> _Exercise material_:
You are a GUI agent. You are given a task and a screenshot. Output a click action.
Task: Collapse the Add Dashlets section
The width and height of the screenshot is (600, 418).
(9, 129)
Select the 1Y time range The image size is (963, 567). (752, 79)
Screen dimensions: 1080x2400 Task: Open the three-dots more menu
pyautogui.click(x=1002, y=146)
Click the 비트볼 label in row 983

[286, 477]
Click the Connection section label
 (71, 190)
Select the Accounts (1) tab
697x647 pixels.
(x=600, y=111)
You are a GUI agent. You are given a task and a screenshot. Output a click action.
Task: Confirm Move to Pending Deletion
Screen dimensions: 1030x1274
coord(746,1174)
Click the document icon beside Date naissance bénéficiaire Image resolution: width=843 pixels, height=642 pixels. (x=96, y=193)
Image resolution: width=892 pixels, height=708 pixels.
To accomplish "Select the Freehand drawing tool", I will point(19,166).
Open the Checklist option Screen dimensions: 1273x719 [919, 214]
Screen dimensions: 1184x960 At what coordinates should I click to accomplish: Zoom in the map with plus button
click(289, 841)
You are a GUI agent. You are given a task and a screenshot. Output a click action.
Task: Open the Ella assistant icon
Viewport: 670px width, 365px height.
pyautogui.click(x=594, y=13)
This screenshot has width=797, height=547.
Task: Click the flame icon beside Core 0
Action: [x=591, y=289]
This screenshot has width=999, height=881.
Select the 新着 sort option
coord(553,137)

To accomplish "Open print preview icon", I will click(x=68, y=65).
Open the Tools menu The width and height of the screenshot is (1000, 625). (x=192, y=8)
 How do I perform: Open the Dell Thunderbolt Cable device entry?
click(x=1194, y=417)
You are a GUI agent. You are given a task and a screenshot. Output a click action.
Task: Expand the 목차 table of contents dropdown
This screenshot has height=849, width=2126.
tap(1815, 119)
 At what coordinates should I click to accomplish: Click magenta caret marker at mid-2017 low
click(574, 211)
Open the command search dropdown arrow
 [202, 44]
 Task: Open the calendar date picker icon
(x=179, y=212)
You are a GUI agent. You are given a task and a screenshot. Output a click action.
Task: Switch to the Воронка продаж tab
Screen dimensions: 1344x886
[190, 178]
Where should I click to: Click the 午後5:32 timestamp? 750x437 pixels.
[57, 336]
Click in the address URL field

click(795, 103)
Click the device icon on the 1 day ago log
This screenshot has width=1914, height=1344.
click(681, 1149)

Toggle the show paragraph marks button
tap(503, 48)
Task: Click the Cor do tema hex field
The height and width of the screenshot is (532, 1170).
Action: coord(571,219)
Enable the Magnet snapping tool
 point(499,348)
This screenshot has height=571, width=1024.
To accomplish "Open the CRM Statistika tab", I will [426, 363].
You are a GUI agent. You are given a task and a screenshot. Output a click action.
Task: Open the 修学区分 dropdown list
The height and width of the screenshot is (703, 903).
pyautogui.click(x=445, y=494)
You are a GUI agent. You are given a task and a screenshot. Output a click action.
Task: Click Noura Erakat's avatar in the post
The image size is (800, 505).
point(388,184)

> _Task to complete_:
Could you copy every line in the records that holds "resolution"?

> _Result of this task_:
Click the document icon beside Date naissance bénéficiaire Image resolution: width=843 pixels, height=642 pixels. (x=96, y=193)
Image resolution: width=892 pixels, height=708 pixels.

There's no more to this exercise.